SUPPLIED PASSAGE =
For optimal reading, please switch to desktop mode.
Our project with the Square Kilometre Array includes a
requirement for high-performance containerised runtime environments. We
have been building a system with bare metal infrastructure, multiple
physical networks, high-performance data services and optimal
integrations between OpenStack and container orchestration engines (such
as Kubernetes and Docker Swarm).
We have previously documented our upgrade of OpenStack deployment from
Ocata to Pike.
This upgrade impacted Docker Swarm and Kubernetes: provisioning of both
COEs in a bare metal environment failed after the upgrade. We resolved
the issues with Docker Swarm but left Kubernetes for patching over a
major release upgrade.
A fix was announced with Queens release, along with swarm-mode support
for Docker. This strengthened the case to upgrade Magnum to Queens on an
underlying Openstack Pike. The design ethos of Kolla-Ansible and Kayobe, using containerisation to
avoid the nightmares of dependency interlock, made the targeted upgrade
of Magnum a relatively smooth ride.
Fixing Magnum deployment by upgrading from Pike to Queens
We use Kayobe to manage the configuration of our Kolla deployment.
Changing the version of a single OpenStack service (in this case,
Magnum) is as simple as setting the version of a specific Docker
container tag, as follows:
Prepare the Kaybobe environment (assuming it is already installed):
cd src/kayobe-config
git checkout BRANCH-NAME
git pull
source kayobe-env
cd ../kayobe
source ../../venv/kayobe/bin/activate
export KAYOBE_VAULT_PASSWORD=**secret**
Add magnum_tag: 6.0.0.0 to
kayobe-config/etc/kayobe/kolla/globals.yml.
Finally, build and deploy the new version of Magnum to the control
plane. To ensure that other OpenStack services are not affected
during the deployment, we use --kolla-tags and
--kolla-skip-tags:
kayobe overcloud container image build magnum --push
-e kolla_source_version=stable/queens
-e kolla_openstack_release=6.0.0.0
-e kolla_source_url=https://git.openstack.org/openstack/kolla
kayobe overcloud container image pull --kolla-tags magnum
--kolla-skip-tags common
kayobe overcloud service upgrade --kolla-tags magnum
--kolla-skip-tags common
That said, the upgrade came with a few unforeseen issues:
We discovered that Kolla Ansible, a tool that Kayobe uses to deploy
Magnum containers, assumes that host machines running Kubernetes are
able to communicate with Keystone on an internal endpoint, not an
option in our case since the internal endpoints were internal to the
control plane, which does not include tenant networks and instances
(which could be baremetal nodes or VMs). Since this is generally an
invalid assumption, a patch was pushed upstream which has been quickly
approved in the code review process. After applying this patch, it
is necessary to reconfigure default configuration templates for
Heat, made possible by a single Kayobe command:
kayobe overcloud service reconfigure --kolla-tags heat
--kolla-skip-tags common
Docker community edition (v17.03.0-ce onwards) uses cgroupfs
as the native.cgroupdriver. However, Magnum assumes that
this is systemd and does not explicitly demand this be the
case. As a result, deployment fails. This was addressed in this
pull request.

EXTRACTED INFORMATION =
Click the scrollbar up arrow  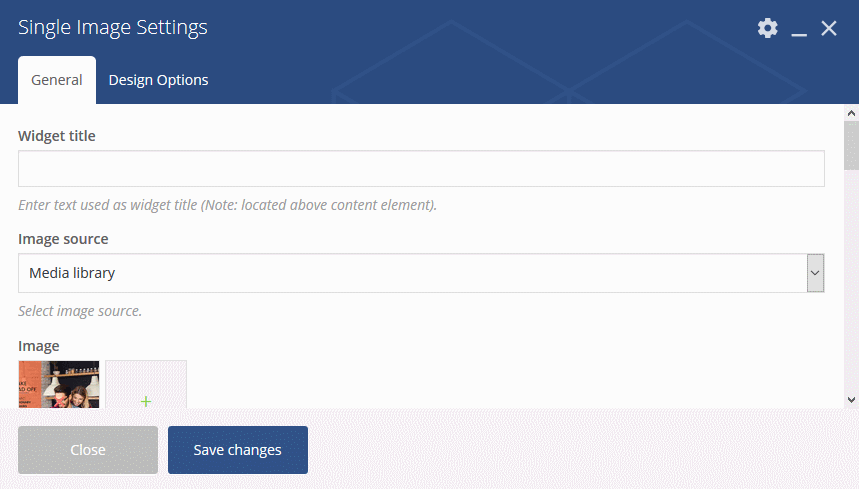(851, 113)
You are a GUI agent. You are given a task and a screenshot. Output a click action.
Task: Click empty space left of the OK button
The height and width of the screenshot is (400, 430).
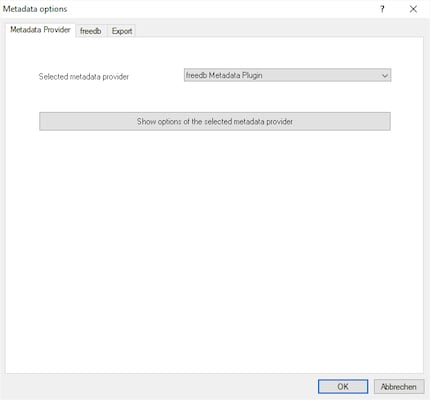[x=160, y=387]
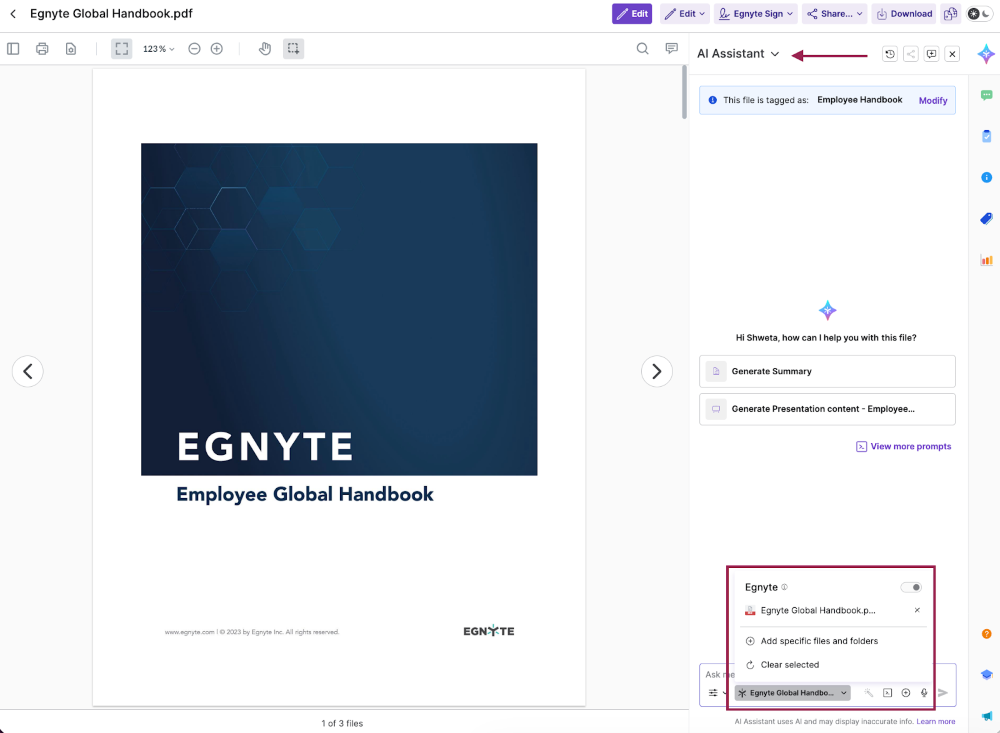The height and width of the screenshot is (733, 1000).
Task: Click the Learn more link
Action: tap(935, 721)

COMPLETE THE FOLLOWING =
**A.** From the Magnum upgrade article, give again the part starting at "We have previously" and ending at "relatively smooth ride.".
**B.** Name every OpenStack release that the Magnum upgrade article mentions.
The material above was taken from a separate source.

THE RESPONSES =
**A.**
We have previously documented our upgrade of OpenStack deployment from
Ocata to Pike.
This upgrade impacted Docker Swarm and Kubernetes: provisioning of both
COEs in a bare metal environment failed after the upgrade. We resolved
the issues with Docker Swarm but left Kubernetes for patching over a
major release upgrade.
A fix was announced with Queens release, along with swarm-mode support
for Docker. This strengthened the case to upgrade Magnum to Queens on an
underlying Openstack Pike. The design ethos of Kolla-Ansible and Kayobe, using containerisation to
avoid the nightmares of dependency interlock, made the targeted upgrade
of Magnum a relatively smooth ride.

**B.** Ocata, Pike, Queens